• Directions for this task:
Give every line of the listing word for word, beginning at the first and including the line with "Open the SHARE option in the player" as the last.

• Dataset extract:
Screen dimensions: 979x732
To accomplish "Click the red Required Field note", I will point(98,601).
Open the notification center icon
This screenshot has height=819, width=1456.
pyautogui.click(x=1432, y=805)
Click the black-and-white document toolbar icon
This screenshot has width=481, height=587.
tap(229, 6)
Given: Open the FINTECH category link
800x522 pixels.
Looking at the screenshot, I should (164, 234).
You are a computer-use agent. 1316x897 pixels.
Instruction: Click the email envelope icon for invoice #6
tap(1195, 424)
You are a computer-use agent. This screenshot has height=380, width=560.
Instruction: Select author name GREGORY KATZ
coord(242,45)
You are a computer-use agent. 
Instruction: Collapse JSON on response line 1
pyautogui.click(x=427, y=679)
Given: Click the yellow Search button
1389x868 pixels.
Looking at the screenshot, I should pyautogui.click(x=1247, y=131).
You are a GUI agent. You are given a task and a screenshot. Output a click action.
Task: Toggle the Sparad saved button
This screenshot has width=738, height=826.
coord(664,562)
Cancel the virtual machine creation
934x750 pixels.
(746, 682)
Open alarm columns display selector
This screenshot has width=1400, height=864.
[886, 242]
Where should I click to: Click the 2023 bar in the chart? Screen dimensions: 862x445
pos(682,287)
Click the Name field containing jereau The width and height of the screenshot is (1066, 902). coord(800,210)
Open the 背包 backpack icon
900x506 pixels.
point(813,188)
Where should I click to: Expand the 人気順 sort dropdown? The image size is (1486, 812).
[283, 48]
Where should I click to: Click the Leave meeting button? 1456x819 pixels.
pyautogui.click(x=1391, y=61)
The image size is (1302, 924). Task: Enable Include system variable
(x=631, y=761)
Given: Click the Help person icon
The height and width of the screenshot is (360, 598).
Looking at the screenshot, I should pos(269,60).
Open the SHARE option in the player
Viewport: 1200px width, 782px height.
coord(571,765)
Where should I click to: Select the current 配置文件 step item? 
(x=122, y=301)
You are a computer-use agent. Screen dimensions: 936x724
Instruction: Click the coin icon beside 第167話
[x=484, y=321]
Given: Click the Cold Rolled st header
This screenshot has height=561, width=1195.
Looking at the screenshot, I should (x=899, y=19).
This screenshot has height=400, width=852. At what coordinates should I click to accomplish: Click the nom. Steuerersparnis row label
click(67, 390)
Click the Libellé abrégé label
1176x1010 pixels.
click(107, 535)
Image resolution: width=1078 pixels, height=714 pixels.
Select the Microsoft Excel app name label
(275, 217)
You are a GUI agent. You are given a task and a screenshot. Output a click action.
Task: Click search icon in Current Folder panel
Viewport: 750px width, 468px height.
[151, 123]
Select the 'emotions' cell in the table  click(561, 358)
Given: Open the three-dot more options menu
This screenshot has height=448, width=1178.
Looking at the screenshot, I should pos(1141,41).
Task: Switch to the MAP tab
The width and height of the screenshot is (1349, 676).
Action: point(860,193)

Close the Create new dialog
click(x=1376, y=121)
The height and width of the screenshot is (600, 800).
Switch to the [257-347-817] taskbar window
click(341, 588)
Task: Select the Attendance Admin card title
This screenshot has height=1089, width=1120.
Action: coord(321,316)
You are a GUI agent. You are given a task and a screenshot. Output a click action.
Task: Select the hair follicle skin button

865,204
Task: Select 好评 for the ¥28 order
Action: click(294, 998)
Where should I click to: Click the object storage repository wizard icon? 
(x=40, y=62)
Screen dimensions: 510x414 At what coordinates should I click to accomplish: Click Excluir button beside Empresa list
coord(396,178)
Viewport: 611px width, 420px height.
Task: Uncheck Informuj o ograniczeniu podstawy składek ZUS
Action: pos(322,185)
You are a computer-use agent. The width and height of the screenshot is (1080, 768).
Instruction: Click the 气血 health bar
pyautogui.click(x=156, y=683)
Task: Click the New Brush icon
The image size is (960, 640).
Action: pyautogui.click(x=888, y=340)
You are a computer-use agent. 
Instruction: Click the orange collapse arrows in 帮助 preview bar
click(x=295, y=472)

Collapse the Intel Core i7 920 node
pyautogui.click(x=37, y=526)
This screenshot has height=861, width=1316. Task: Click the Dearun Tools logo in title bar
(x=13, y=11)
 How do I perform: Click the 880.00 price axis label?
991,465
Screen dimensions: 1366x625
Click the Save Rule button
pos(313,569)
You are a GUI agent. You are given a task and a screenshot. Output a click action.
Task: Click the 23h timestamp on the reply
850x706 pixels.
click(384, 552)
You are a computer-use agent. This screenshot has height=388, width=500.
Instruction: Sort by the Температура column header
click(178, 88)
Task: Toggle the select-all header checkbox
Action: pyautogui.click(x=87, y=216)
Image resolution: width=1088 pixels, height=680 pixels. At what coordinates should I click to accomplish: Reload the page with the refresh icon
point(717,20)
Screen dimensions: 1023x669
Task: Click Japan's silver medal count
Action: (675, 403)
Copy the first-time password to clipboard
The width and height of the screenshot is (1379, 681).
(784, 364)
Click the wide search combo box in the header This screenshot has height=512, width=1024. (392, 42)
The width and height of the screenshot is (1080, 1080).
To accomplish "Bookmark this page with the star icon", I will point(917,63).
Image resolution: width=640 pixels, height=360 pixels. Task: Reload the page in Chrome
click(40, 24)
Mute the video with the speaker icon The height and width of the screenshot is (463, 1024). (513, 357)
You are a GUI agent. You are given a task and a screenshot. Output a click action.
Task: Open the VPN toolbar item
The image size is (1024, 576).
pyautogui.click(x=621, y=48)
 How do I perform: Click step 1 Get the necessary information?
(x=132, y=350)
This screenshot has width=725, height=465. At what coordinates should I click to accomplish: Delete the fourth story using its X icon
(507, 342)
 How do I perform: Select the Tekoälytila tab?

• Output of the exercise:
Screen dimensions: 979x732
To accomplish "Click the red Required Field note", I will point(98,601).
Open the notification center icon
This screenshot has height=819, width=1456.
pyautogui.click(x=1432, y=805)
Click the black-and-white document toolbar icon
This screenshot has width=481, height=587.
tap(229, 6)
Given: Open the FINTECH category link
800x522 pixels.
Looking at the screenshot, I should (164, 234).
You are a computer-use agent. 1316x897 pixels.
Instruction: Click the email envelope icon for invoice #6
tap(1195, 424)
You are a computer-use agent. This screenshot has height=380, width=560.
Instruction: Select author name GREGORY KATZ
coord(242,45)
You are a computer-use agent. 
Instruction: Collapse JSON on response line 1
pyautogui.click(x=427, y=679)
Given: Click the yellow Search button
1389x868 pixels.
Looking at the screenshot, I should pyautogui.click(x=1247, y=131).
You are a GUI agent. You are given a task and a screenshot. Output a click action.
Task: Toggle the Sparad saved button
This screenshot has width=738, height=826.
coord(664,562)
Cancel the virtual machine creation
934x750 pixels.
(746, 682)
Open alarm columns display selector
This screenshot has width=1400, height=864.
[886, 242]
Where should I click to: Click the 2023 bar in the chart? Screen dimensions: 862x445
pos(682,287)
Click the Name field containing jereau The width and height of the screenshot is (1066, 902). coord(800,210)
Open the 背包 backpack icon
900x506 pixels.
point(813,188)
Where should I click to: Expand the 人気順 sort dropdown? The image size is (1486, 812).
[283, 48]
Where should I click to: Click the Leave meeting button? 1456x819 pixels.
pyautogui.click(x=1391, y=61)
The image size is (1302, 924). Task: Enable Include system variable
(x=631, y=761)
Given: Click the Help person icon
The height and width of the screenshot is (360, 598).
Looking at the screenshot, I should pos(269,60).
Open the SHARE option in the player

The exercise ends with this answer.